**SHORT TASK**: Retype the lines from the one containing "This screenshot has height=819, width=1456. What" through the one containing "Search is located at coordinates (1120, 119).", and include both of those lines.

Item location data
"""
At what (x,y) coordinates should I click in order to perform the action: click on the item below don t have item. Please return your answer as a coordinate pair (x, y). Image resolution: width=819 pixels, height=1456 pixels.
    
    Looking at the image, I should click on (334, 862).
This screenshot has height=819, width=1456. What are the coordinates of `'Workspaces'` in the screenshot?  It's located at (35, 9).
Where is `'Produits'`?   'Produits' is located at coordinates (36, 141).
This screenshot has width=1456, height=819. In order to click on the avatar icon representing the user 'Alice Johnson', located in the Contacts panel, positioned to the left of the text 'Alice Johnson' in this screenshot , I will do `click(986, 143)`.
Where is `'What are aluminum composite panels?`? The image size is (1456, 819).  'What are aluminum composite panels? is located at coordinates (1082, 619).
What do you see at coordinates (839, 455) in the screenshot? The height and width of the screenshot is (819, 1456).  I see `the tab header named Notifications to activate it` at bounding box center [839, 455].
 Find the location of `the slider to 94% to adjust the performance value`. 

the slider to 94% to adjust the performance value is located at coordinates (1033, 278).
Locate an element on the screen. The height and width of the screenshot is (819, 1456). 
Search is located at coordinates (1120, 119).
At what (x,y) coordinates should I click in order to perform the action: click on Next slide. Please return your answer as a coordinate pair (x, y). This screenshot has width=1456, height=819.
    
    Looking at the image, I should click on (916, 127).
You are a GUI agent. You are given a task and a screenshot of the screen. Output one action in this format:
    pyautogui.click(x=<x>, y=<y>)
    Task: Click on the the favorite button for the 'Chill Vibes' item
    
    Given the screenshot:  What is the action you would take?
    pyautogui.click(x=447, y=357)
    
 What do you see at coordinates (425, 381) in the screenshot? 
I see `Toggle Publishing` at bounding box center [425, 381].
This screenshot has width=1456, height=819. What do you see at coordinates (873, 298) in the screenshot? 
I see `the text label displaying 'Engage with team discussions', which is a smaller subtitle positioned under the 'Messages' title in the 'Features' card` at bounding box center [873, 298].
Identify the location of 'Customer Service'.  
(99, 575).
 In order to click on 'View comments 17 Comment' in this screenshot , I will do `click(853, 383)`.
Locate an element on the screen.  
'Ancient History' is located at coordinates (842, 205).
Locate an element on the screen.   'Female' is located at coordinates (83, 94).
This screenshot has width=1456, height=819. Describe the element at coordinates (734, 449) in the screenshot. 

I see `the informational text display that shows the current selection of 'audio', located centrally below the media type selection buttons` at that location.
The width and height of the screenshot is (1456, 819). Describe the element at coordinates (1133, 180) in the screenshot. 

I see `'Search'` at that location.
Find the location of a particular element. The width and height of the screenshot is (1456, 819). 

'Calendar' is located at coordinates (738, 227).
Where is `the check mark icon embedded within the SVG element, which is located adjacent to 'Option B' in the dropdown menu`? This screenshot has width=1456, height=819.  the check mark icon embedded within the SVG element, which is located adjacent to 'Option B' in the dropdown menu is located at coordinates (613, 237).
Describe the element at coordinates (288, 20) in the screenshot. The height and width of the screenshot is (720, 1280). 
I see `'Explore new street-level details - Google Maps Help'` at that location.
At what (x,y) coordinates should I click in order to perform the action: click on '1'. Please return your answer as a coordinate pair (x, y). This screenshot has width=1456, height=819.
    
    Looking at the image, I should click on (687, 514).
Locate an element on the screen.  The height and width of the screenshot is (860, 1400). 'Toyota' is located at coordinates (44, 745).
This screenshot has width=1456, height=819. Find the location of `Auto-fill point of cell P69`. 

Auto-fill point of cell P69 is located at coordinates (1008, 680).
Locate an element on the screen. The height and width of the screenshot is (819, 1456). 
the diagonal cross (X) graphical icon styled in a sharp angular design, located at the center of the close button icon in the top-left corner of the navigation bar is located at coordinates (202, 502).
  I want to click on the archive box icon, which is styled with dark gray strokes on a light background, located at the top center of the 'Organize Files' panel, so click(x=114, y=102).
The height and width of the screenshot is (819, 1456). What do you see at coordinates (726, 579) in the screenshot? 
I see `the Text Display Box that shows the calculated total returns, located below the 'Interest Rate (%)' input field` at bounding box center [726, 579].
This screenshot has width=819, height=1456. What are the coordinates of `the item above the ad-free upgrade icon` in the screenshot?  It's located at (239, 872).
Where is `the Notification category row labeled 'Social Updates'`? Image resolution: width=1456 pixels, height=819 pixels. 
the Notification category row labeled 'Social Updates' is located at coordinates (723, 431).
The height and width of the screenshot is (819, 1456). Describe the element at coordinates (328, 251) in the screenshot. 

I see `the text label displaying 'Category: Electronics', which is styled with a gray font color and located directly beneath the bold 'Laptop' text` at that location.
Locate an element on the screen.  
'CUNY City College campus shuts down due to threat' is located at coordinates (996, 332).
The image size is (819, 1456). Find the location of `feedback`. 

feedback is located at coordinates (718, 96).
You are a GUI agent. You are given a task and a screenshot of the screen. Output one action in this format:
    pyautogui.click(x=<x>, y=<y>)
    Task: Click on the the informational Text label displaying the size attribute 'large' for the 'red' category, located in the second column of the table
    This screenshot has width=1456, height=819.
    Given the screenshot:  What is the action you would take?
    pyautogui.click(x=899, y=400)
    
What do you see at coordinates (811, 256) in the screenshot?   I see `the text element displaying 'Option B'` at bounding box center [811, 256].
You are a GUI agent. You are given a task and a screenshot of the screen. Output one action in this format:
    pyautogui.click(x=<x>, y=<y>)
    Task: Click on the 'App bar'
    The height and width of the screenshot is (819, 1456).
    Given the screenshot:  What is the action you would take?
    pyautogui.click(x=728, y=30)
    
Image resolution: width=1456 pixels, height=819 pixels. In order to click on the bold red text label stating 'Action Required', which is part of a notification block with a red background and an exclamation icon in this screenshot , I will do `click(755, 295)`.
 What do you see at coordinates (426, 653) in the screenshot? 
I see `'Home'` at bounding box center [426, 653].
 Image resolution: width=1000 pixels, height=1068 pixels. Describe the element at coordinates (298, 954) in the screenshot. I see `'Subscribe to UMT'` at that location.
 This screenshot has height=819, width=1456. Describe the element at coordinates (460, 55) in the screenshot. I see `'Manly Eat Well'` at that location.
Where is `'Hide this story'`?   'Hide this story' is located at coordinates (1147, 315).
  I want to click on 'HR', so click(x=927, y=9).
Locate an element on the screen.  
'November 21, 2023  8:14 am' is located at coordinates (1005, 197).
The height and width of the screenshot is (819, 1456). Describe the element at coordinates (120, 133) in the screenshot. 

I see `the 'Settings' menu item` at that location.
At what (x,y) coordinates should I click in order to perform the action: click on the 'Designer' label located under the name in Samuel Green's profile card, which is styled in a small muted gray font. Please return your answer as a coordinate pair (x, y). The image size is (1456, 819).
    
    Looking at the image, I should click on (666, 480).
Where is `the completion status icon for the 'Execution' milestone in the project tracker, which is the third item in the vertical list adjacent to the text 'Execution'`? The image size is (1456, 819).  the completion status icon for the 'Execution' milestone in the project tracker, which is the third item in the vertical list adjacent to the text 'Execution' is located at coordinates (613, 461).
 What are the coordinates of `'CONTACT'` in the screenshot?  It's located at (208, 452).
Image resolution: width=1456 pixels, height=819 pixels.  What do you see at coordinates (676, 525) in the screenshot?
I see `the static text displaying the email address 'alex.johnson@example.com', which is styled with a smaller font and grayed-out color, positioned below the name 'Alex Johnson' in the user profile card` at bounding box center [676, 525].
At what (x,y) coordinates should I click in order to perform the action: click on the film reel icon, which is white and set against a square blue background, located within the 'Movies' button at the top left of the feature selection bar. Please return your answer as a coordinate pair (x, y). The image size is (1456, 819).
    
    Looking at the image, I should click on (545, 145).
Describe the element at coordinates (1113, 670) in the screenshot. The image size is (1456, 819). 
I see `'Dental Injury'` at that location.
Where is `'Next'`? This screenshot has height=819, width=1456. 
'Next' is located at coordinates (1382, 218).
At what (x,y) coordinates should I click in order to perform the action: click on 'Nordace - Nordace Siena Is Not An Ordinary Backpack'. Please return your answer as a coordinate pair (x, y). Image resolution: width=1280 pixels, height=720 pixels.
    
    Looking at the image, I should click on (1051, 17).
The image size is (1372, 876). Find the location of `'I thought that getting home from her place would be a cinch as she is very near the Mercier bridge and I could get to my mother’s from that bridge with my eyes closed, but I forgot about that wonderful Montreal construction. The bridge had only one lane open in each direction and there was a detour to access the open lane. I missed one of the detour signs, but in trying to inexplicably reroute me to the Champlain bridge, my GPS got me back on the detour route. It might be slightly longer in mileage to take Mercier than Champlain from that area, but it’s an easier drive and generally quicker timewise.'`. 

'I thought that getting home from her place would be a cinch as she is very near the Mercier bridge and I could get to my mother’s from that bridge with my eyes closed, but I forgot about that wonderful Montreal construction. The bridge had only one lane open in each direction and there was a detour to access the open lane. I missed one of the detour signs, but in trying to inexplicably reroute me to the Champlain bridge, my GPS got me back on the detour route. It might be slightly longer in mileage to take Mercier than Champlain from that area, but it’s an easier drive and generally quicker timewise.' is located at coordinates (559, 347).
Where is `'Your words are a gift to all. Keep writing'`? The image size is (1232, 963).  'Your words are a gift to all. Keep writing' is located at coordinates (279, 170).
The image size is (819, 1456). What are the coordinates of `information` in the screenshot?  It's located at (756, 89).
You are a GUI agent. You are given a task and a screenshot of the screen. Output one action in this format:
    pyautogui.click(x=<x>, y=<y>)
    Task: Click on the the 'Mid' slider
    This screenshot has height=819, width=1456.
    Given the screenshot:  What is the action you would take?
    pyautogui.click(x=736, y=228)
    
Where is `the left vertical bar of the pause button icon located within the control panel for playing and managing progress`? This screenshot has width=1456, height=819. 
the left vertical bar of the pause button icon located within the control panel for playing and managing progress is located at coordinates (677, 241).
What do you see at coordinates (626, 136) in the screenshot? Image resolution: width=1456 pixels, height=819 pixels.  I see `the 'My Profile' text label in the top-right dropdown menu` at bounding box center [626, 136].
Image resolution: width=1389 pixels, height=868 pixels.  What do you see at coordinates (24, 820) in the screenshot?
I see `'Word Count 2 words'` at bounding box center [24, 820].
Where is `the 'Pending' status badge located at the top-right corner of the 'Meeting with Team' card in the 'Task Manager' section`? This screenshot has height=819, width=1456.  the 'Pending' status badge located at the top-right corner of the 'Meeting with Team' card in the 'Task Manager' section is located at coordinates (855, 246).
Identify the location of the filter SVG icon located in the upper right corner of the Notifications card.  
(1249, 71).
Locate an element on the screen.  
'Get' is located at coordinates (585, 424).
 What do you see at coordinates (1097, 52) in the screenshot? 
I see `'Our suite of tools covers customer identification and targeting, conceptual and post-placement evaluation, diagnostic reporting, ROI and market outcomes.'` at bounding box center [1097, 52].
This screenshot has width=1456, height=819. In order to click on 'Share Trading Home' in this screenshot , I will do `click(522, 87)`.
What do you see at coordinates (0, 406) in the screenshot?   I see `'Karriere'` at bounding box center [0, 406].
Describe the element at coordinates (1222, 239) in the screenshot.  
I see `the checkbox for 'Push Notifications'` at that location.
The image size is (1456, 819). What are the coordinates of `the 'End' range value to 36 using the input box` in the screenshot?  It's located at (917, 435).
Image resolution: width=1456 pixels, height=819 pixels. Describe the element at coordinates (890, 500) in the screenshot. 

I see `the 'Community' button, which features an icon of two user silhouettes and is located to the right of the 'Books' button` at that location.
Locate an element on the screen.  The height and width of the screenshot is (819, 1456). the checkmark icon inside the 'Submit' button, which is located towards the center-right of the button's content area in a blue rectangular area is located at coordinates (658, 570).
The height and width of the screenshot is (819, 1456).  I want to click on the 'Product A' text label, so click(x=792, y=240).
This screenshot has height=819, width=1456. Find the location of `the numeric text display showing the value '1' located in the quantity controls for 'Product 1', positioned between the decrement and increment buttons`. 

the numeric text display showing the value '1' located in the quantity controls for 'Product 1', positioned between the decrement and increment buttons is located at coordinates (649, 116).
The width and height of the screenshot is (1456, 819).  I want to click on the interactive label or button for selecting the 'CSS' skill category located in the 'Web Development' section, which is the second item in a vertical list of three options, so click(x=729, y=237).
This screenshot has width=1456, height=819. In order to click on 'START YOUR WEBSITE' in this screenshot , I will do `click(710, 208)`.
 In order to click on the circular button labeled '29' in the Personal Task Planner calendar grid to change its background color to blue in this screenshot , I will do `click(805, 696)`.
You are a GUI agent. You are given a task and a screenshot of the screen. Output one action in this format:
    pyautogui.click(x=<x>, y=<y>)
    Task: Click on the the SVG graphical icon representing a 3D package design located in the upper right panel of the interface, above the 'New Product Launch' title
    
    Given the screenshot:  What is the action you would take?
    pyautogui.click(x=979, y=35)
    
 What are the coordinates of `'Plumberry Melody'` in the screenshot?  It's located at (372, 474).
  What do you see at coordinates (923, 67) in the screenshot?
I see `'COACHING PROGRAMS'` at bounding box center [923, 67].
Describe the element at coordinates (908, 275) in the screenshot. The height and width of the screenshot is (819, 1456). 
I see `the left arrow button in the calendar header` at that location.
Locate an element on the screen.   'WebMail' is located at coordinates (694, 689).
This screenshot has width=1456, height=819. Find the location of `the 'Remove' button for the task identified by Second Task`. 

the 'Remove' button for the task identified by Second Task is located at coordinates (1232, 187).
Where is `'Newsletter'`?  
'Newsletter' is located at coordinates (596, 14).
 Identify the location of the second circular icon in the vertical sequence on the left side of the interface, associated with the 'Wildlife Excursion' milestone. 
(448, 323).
"""
**TASK ANSWER**:
This screenshot has height=819, width=1456. What are the coordinates of `'Workspaces'` in the screenshot?  It's located at (35, 9).
Where is `'Produits'`?   'Produits' is located at coordinates (36, 141).
This screenshot has width=1456, height=819. In order to click on the avatar icon representing the user 'Alice Johnson', located in the Contacts panel, positioned to the left of the text 'Alice Johnson' in this screenshot , I will do `click(986, 143)`.
Where is `'What are aluminum composite panels?`? The image size is (1456, 819).  'What are aluminum composite panels? is located at coordinates (1082, 619).
What do you see at coordinates (839, 455) in the screenshot? The height and width of the screenshot is (819, 1456).  I see `the tab header named Notifications to activate it` at bounding box center [839, 455].
 Find the location of `the slider to 94% to adjust the performance value`. 

the slider to 94% to adjust the performance value is located at coordinates (1033, 278).
Locate an element on the screen. The height and width of the screenshot is (819, 1456). 
Search is located at coordinates (1120, 119).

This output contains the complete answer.